» Task: Exact copies of all entries are expected.

[[ Supplied records open ]]

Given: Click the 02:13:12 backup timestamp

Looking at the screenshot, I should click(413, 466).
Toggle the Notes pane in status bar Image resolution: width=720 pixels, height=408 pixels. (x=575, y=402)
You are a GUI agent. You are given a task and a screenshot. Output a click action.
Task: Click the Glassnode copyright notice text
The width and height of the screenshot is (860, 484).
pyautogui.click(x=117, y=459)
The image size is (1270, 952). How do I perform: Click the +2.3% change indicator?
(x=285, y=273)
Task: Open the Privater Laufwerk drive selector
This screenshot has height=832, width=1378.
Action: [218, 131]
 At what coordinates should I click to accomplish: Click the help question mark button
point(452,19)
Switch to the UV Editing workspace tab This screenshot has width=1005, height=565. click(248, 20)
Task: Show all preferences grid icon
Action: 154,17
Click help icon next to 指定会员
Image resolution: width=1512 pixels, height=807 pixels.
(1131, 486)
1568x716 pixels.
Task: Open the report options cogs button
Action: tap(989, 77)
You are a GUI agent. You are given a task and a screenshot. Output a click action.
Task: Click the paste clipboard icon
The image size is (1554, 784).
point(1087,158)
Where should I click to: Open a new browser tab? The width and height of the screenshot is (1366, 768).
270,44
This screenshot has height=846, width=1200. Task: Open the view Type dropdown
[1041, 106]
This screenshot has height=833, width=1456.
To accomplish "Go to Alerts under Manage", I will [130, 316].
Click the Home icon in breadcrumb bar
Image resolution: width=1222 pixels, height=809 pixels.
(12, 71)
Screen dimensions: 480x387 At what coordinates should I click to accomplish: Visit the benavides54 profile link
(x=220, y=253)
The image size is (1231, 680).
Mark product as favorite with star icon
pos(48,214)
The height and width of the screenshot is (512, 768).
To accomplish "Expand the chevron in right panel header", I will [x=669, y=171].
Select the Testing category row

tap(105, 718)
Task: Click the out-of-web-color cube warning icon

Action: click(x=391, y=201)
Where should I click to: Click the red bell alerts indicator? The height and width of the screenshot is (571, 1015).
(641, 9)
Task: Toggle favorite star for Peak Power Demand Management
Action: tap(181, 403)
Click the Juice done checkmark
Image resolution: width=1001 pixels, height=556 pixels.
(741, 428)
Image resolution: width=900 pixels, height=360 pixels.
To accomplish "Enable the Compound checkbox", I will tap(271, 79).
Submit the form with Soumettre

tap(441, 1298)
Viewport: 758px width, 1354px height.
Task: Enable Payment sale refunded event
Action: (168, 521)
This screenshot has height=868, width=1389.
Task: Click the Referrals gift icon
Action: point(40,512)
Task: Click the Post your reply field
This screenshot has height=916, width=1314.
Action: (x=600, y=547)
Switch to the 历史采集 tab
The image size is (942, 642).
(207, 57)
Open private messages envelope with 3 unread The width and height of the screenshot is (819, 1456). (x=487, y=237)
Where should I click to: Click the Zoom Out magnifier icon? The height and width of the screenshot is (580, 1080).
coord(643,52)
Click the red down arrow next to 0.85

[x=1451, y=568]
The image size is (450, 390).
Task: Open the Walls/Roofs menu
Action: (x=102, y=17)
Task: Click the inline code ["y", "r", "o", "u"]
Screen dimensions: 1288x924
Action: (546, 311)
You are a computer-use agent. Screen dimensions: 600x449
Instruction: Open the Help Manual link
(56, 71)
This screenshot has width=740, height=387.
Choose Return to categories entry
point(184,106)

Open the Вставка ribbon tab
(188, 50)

[[ Supplied records closed ]]

» Reply:
Given: Click the 02:13:12 backup timestamp

Looking at the screenshot, I should click(413, 466).
Toggle the Notes pane in status bar Image resolution: width=720 pixels, height=408 pixels. (x=575, y=402)
You are a GUI agent. You are given a task and a screenshot. Output a click action.
Task: Click the Glassnode copyright notice text
The width and height of the screenshot is (860, 484).
pyautogui.click(x=117, y=459)
The image size is (1270, 952). How do I perform: Click the +2.3% change indicator?
(x=285, y=273)
Task: Open the Privater Laufwerk drive selector
This screenshot has height=832, width=1378.
Action: [218, 131]
 At what coordinates should I click to accomplish: Click the help question mark button
point(452,19)
Switch to the UV Editing workspace tab This screenshot has width=1005, height=565. click(248, 20)
Task: Show all preferences grid icon
Action: 154,17
Click help icon next to 指定会员
Image resolution: width=1512 pixels, height=807 pixels.
(1131, 486)
1568x716 pixels.
Task: Open the report options cogs button
Action: tap(989, 77)
You are a GUI agent. You are given a task and a screenshot. Output a click action.
Task: Click the paste clipboard icon
The image size is (1554, 784).
point(1087,158)
Where should I click to: Open a new browser tab? The width and height of the screenshot is (1366, 768).
270,44
This screenshot has height=846, width=1200. Task: Open the view Type dropdown
[1041, 106]
This screenshot has height=833, width=1456.
To accomplish "Go to Alerts under Manage", I will [130, 316].
Click the Home icon in breadcrumb bar
Image resolution: width=1222 pixels, height=809 pixels.
(12, 71)
Screen dimensions: 480x387 At what coordinates should I click to accomplish: Visit the benavides54 profile link
(x=220, y=253)
The image size is (1231, 680).
Mark product as favorite with star icon
pos(48,214)
The height and width of the screenshot is (512, 768).
To accomplish "Expand the chevron in right panel header", I will [x=669, y=171].
Select the Testing category row

tap(105, 718)
Task: Click the out-of-web-color cube warning icon

Action: click(x=391, y=201)
Where should I click to: Click the red bell alerts indicator? The height and width of the screenshot is (571, 1015).
(641, 9)
Task: Toggle favorite star for Peak Power Demand Management
Action: tap(181, 403)
Click the Juice done checkmark
Image resolution: width=1001 pixels, height=556 pixels.
(741, 428)
Image resolution: width=900 pixels, height=360 pixels.
To accomplish "Enable the Compound checkbox", I will tap(271, 79).
Submit the form with Soumettre

tap(441, 1298)
Viewport: 758px width, 1354px height.
Task: Enable Payment sale refunded event
Action: (168, 521)
This screenshot has height=868, width=1389.
Task: Click the Referrals gift icon
Action: point(40,512)
Task: Click the Post your reply field
This screenshot has height=916, width=1314.
Action: (x=600, y=547)
Switch to the 历史采集 tab
The image size is (942, 642).
(207, 57)
Open private messages envelope with 3 unread The width and height of the screenshot is (819, 1456). (x=487, y=237)
Where should I click to: Click the Zoom Out magnifier icon? The height and width of the screenshot is (580, 1080).
coord(643,52)
Click the red down arrow next to 0.85

[x=1451, y=568]
The image size is (450, 390).
Task: Open the Walls/Roofs menu
Action: (x=102, y=17)
Task: Click the inline code ["y", "r", "o", "u"]
Screen dimensions: 1288x924
Action: (546, 311)
You are a computer-use agent. Screen dimensions: 600x449
Instruction: Open the Help Manual link
(56, 71)
This screenshot has width=740, height=387.
Choose Return to categories entry
point(184,106)

Open the Вставка ribbon tab
(188, 50)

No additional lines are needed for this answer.